Many hitches cause problems for the decision makes so it is important to know how to recognize them, and where to look out for these false dictators and unsettling gremlins that can put off one’s stride.
How many times the opinion of the last person you spoke to often seems more convincing. Our decisions are easily swayed by minor or irrelevant factors. These factors termed as biased thinking triggers. They have the capacity to influence on our decision making pattern.
It is related to the error of supposing that there is only one right choice completely “right”, or indeed completely “wrong”, choices are extremely rare. Humans pay too much attention to categories, in reality we can’t easily differentiate two facts that fall within the same category. This is why categorical thinking is very hazardous while decision making process.
It is a mistake to assume that our decision will fix things for good, as if the process of change will stop as soon as the decision is made. It is an illusion to think any decision will fix a particular state of attains in a controlled environment.
People have a tendency to think that whatever happened last time is bound to happen next time. It is easier to decide to do the same thing this time as you did last time.
Confusing problem—solving with worrying:-
Some people more specifically those, whom many decisions are demanded on a regular basis, expect themselves to be able to make decisions quickly. This error leads towards confused decision making.

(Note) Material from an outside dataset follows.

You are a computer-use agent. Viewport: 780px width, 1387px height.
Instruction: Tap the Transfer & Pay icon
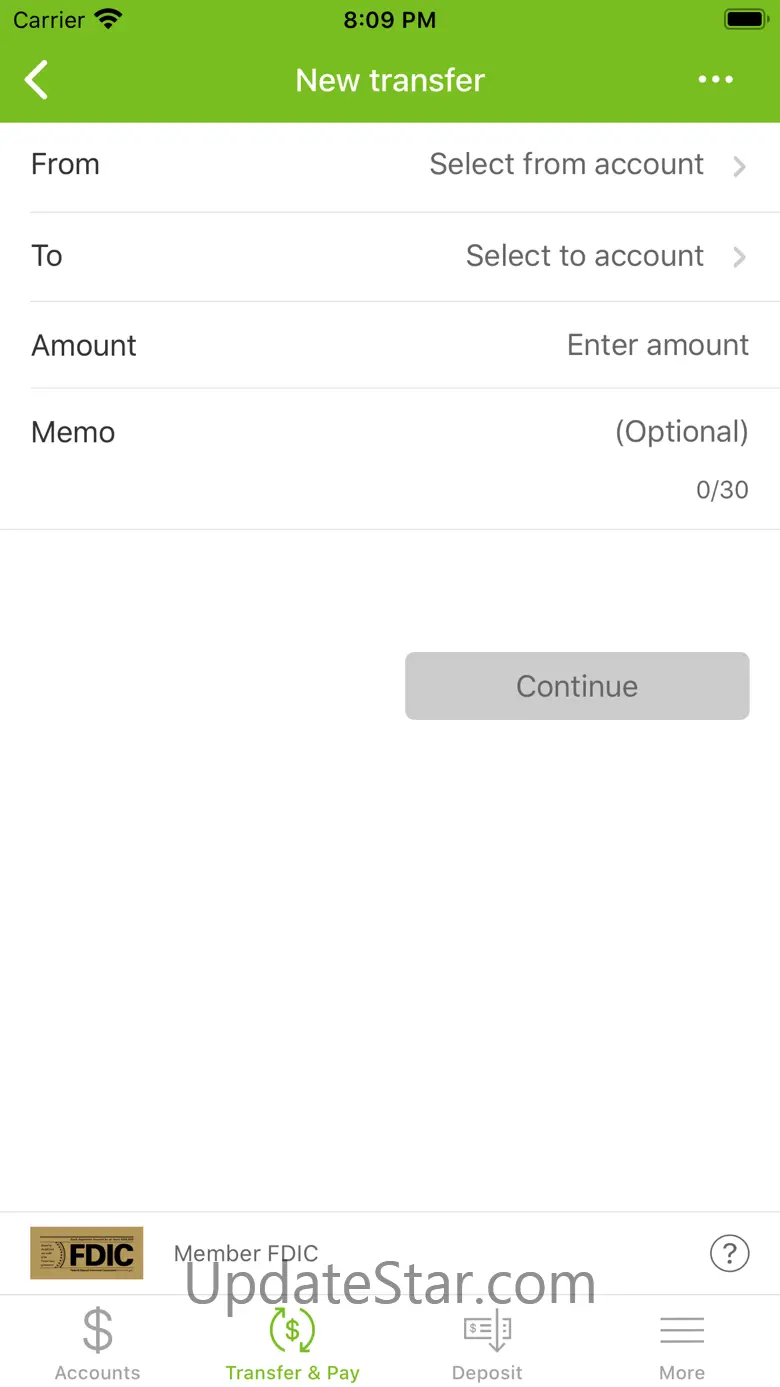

Expecting the feeling to come first, and the decision to follow:-
Waiting until we feel right or feel strong enough to make a difficult decision may keep us waiting forever. The more difficult the decision the more tempting and disrupting this can be we may have to decide whether to fire someone, or how to allocate redundancy payments or tell an employee clearly that his negative attitudes are having a counterproductive effective on the whole department. In above cases we will be more likely to feel better after than before.
Wilfred A. Peterson stated rightly “Decision is the spark that ignites action. Until a decision is made, nothing happens…. Decision is the courageous facing of issues, knowing that if they are not faced, problems will remain forever unanswered.”